To mark its centenary celebrations (2019), the Board of the Union Académique Internationale has launched the Early Career Researchers Awards (ECRA) to reward early-career researchers working in the humanities and social sciences.
Worth 6,000 euros (€) each, the Early Career Researchers Awards are awarded every two years following a call for applications and an evaluation process.
The awards are not intended to fund major research projects or to cover publication costs. They are only intended as grants to cover the cost of individual research such as visits to key libraries, participation in fieldwork and attendance at academic conferences.
STRZELECKA Celina - Korean Academy of Science - Woomi Prize
Discipline : Anthropology
Title of the project : Algorithmic Infrastructures and the Temporalities of Rural Transformation
Abstract
This project explores how algorithmic infrastructures are reshaping the temporalities of rural life and agricultural practices in Poland. Grounded in anthropological methods and informed by critical data and infrastructure studies, it investigates the emerging relations between farmers, technologies, and soil under the pressures of digitalisation, ecological crisis, and climate policy. The guiding concept of the project is that of “agricultural time machines”—technologies that not only optimise productivity but fundamentally reconfigure how time is perceived, managed, and embodied in agri-ecosystems.
Poland offers a unique terrain for this study. As a country with one of the highest proportions of small-scale farms in the European Union1, it is currently experiencing both resistance to and selective adoption of precision farming (Illustration1), AI-driven soil sensors, and data-intensive management systems. Recent protests against the European Green Deal and the adoption of AgTech tools—technological innovations in agriculture such as AI-driven soil sensors, farm management software, precision irrigation systems, and autonomous machinery—have exposed deep tensions between rural temporality and digital acceleration. in the name of ecological transition have exposed deep tensions between rural temporality and digital acceleration. This makes Poland a crucial site for examining how algorithmic systems mediate between global policy frameworks and local soil-based knowledge. While the project focuses on Poland, it also addresses broader tensions visible across Central and Eastern Europe, where digitalisation intersects with post-socialist agrarian structures, family farming traditions, and contested notions of ecological transition.. It also provides an opportunity to study how rural communities resist, adapt to, or reimagine such technologies in relation to their own temporal and ecological ethics.

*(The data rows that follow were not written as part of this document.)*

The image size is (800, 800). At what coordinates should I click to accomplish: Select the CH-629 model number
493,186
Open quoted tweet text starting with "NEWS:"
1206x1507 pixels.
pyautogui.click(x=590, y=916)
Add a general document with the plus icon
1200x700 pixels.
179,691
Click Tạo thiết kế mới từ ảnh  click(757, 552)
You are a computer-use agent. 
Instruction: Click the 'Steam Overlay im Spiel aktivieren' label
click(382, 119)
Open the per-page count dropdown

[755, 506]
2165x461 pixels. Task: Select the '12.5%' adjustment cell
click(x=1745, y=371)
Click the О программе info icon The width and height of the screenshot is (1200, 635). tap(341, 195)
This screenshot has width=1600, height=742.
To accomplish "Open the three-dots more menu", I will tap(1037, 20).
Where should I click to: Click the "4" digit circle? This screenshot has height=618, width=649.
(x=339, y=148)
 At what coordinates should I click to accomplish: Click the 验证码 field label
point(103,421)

MONTAÑES Antonio - Brepols Prize
Discipline : Anthropology
Project : Praying in the United States : Migration, Faith and Christian Performativity
Abstract
This ethnographic fieldwork proposal seeks to investigate the role of prayers in shaping migrant's socioeconomic aspirations and ideas about hope, faith and agency in the United States. More concisely, the proposal aims to ethnographically explore the ways in which Latin-American immigrants engage with prayers to navigate social hierarchies and expectations and give meaning to their migratory journeys in the state of Florida. The project focuses on the Prosperity Gospel, a controversial set of spiritual beliefs claiming that it is God's will for Christians to be wealthy, healthy, and prosperous. The location for the ethnographic research proposal is the city of Miami, the most prominent cultural and financial Spanish-speaking hub in America. The proposed fieldwork research combines ethnographic and qualitative methods (participant observation, interviews) with hermeneutical approaches conducted in ritual and domestic contexts. The project seeks to answer three research questions : A) What material (objects, places, sensorial environments) and immaterial realities (biblical narratives, Christian poetics, mnemonic devices) shape and inform the development of praying practices and the creation of dialogical communications between believers and God? B) How do prayers relate to migratory experiences and socioeconomic trajectories of Latin American migrants in Miami? C) In which ways do Latin American migrants' prayers reflect, interact with and re-signify local American culture, Christian traditions and capitalist expectations ? By engaging with the study of prayers in a migratory context, the project shall provide an ethnographic account of Christian intimate practices and offer insights into how Christian imagination intersects with capitalist ideas, American culture and migratory experiences. The project will provide insights of particular interest to disciplines such as prayer studies, the Anthropology of Christianity, the Sociology of Religion and Migration studies, and scholars interested in the formation and recreation of Christian performances in the United States of America.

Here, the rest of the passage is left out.